Long-suppressed baggage comes up in major ways, complicating matters to the point of suffocation and putting both parties into a maelstrom all the more heartbreaking as it becomes the exact thing they strove to avoid. An important decision that Baumbach makes here is letting the unraveling of the marriage serve as our window into the relationship’s past. This begins even in the first scene, in which Charlie and Nicole, in voiceover, explain the qualities about the other that they admire the most. This is revealed to be excerpts from essays they wrote in therapy, which they are assigned to read to each other on the spot, but never do. Seeing them together in the therapist’s office at the start, we see how their physical proximity, when they are in the same room, is merely that: a core conflict of the divorce is a dispute over which city they are based in, which carries consequences for Henry. In a trio of wonderfully unsettling performances, the matter is soon exploited by Nora (Laura Dern), Nicole’s counsel; and the two lawyers that Charlie cycles through over the course of the divorce, first the deliberate Bert (Alan Alda), and then the brash Jay (Ray Liotta).
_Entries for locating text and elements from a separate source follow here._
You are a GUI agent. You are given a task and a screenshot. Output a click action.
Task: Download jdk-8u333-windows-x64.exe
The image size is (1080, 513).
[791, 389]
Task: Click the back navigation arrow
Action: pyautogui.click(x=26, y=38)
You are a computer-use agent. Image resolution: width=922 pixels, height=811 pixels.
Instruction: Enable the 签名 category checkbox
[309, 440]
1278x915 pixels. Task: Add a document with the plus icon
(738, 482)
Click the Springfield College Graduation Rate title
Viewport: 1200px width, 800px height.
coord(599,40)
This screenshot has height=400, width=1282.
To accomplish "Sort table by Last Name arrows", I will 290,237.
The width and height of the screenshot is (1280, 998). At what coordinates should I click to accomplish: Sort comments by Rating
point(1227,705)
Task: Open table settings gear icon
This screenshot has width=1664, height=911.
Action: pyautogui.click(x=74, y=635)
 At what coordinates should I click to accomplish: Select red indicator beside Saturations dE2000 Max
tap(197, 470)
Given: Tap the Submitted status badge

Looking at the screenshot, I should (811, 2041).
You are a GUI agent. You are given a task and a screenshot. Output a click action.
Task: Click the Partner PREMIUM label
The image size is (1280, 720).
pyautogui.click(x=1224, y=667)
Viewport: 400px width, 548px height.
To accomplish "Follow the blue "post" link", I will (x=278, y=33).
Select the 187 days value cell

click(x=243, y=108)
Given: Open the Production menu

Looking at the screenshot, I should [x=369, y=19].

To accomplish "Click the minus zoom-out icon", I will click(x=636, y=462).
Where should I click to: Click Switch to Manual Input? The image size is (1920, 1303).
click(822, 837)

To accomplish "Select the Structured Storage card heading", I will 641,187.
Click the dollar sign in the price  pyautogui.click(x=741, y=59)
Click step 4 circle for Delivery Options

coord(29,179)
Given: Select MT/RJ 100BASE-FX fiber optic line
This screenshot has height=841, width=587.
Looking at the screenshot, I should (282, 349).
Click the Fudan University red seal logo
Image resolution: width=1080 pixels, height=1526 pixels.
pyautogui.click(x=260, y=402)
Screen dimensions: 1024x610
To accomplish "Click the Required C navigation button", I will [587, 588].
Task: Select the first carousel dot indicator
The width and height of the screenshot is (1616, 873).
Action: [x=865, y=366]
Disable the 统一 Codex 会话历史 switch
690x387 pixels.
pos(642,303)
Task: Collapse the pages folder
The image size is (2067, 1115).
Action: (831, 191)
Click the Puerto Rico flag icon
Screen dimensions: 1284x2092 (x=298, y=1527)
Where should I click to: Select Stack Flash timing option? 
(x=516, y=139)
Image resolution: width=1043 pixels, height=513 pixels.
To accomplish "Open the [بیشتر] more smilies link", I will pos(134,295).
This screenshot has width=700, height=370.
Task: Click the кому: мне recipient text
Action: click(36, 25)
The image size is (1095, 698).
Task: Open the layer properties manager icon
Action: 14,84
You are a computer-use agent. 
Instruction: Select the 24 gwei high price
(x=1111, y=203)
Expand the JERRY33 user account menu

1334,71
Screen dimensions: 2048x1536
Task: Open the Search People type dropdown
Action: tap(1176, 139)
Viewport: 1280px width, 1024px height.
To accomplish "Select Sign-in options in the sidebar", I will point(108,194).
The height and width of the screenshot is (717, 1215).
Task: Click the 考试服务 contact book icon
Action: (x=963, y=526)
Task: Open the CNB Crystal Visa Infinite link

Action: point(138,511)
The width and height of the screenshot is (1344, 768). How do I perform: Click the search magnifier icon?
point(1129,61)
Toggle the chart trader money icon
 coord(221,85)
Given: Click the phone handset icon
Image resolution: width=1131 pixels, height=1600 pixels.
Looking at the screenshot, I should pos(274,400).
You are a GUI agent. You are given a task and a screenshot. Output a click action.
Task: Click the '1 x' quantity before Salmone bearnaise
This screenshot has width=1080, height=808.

It’s clear that bridges can’t be mended to where they once were, and the film guides us through that realization and how things got there. Consider an oft-discussed element of the film, with two scenes featuring the two former partners, on opposite sides of the country, singing songs from the musical Company, a show which takes a complicated, critical, but ultimately hopeful look at marriage and relationships. Certainly, the songs takes new meaning for both individuals as they sing, and we see them realize it as it happens. It’s a further sign of how the movie is all about perspective, in seeing what was gained and lost, and how each change happened. Marriage Story is nearly forensic in its structuring – though its essence comes from its intensity of feeling, there is also control and reflection. For another example, I think of a small bit of business that’s referenced in a few scenes, in which Charlie is said to perform a party trick of sorts, in which he purports to run his pocket knife blade across his forearm, but then reveals that he has not actually broken the skin. Later on in the film, he performs it, and accidentally cuts himself. All this talk about how one can do something without actually feeling a thing, but it could never really be true forever, could it?

We see the breakdown in understanding between the couple, which becomes all too resentful as their attorneys seek to make it a focal point of the other side’s legal weaknesses. Marriage Story proceeds through indeterminate periods of time, rendering it nearly tangential, and while I have had issues with that approach in previous Baumbach films, it seems to work here, as time becomes an indistinct, exhausting figure. Through Driver and Johansson’s staggering performances, cycling through the conflicting emotions that push and pull their characters directions they themselves may not agree with, we are put through the wringer as we examine Charlie and Nicole at a place where things have fallen apart. The disagreements and the lack of communication which slowly drove them apart eventually reveal their meanings in real and lasting ways, but never without Baumbach’s textured, complex, and ultimately greatly empathetic approach, which contrasts itself with the clinical legal battles swirling around the couple, and remains fixated on the human core: the messy, contradictory, consuming, profoundly felt emotional center of the film whose encompassing nature gives it such moving power.